Railway station in Tarui, Gifu Prefecture, Japan

Tarui Station (垂井駅, Tarui-eki) is a train station in the town of Tarui, Fuwa District, Gifu Prefecture, Japan, operated by Central Japan Railway Company (JR Central).

==Lines==
Tarui Station is served by the JR Central Tōkaidō Main Line, and is located 418.1 kilometers from the official starting point of the line at . The westbound main line track does not pass through Tarui station since opening of the bypass in 1944, express trains and freight trains use this track. The eastbound main line track passes through Tarui station and is used by all eastbound trains. Westbound local trains use the "Tarui branch line" (the old main westbound track) which parallels the eastbound main line.

==Layout==
Tarui Station has one side platform and one island platform connected by a footbridge. The station has a Midori no Madoguchi staffed ticket office.

===Platforms===
- There is a side platform serving a track on the north side of the station and an island platform serving 2 tracks on the south side of the station.

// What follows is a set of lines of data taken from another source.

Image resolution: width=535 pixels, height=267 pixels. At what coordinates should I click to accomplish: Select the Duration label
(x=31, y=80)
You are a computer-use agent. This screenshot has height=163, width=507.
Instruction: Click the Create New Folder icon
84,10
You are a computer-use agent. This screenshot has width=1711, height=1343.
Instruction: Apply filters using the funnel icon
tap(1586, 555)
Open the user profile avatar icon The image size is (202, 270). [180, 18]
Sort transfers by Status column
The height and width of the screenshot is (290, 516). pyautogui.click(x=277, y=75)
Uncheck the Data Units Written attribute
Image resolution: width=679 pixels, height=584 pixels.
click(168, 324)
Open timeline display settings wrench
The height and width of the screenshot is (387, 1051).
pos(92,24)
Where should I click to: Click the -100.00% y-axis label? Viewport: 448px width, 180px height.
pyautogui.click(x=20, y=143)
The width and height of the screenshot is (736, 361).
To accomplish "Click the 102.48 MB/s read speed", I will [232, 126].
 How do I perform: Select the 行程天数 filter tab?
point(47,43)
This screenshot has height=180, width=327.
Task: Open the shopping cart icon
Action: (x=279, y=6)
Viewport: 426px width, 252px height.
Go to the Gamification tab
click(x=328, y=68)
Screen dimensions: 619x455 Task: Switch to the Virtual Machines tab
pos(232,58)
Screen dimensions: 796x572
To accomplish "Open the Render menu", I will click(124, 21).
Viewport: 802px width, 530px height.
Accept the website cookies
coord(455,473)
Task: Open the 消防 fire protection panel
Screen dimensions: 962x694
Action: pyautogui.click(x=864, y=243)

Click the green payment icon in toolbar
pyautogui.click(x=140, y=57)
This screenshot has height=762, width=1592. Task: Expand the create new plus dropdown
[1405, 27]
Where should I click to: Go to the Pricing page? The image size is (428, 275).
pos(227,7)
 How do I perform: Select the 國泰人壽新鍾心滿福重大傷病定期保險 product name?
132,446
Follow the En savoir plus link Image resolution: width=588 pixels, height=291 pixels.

| 1 | ■ Tōkaidō Main Line | for Ōgaki, and Nagoya |
| 2 | ■ Tōkaidō Main Line | trains starting Sekigahara for Ōgaki and Nagoya |
| 3 | ■ Tōkaidō Main Line | For Maibara and Kyōto trains starting Sekigahara for Ōgaki and Nagoya |

==Adjacent stations==

| « |  | Service | » |  |
Central Japan Railway Company
Tōkaidō Main Line
Limited Express "Hida": Does not stop at this station
| Ōgaki |  | Local |  | Sekigahara |
| Ōgaki |  | Semi Rapid (westbound only) |  | Sekigahara |
| Ōgaki |  | Rapid |  | Sekigahara |
| Ōgaki |  | New Rapid |  | Sekigahara |
| Ōgaki |  | Special Rapid |  | Sekigahara |

==History==

1902 Tokaido Line around Tarui was duplicated.
1944 Downbound bypass line (westbound, hill climb) and Shin-Tarui Station were opened. Former down line was removed. Only up trains stopped at Tarui; down trains stopped at Shin-Tarui.
1946 Tarui Branch Line was opened where there had been former down line.
1986 Shin-Tarui Station was closed.

- 25 May 1884: Ogaki - Sekigahara and Tarui stations were opened.
- 23 August 1901: Ogaki - Tarui portion was double tracked.
- 10 February 1902: Tarui - Sekigahara portion was double tracked
- 11 October 1944: Bypass line and Shin-Tarui were opened. Only eastbound trains stopped at Tarui.
- 1 November 1946: Tarui branch opened. Every eastbound local train and some westbound local trains stopped at Tarui.
- 1 November 1986: Shin-Tarui Station was closed. Every local train in both directions stopped at Tarui.
- 1 April 1987: Railways were privatized and Tarui Station was inherited by JR Central.
- March 2018: Station numbering was introduced; Tarui Station was assigned station number CA78.

==Shin-Tarui Station==
From 1944 to 1986 there was Shin-Tarui Station (新垂井駅, Shin-Tarui eki) on the westbound main line from Ogaki to Sekigahara. It was about 3 km far from Tarui Station and only westbound local trains stopped at the station. It had 1 through track and 1 siding track with a side platform.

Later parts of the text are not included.